▶ **Your task**: Nothing but the lines from the one with "At what coordinates" through the last line of the data should be restated, each word for word.

▶ **Available data**:
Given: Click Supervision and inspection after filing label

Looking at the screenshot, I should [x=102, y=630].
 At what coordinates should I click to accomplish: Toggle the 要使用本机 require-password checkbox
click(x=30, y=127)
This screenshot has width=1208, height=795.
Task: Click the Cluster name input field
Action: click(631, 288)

▶ **Response area**:
 At what coordinates should I click to accomplish: Toggle the 要使用本机 require-password checkbox
click(x=30, y=127)
This screenshot has width=1208, height=795.
Task: Click the Cluster name input field
Action: click(631, 288)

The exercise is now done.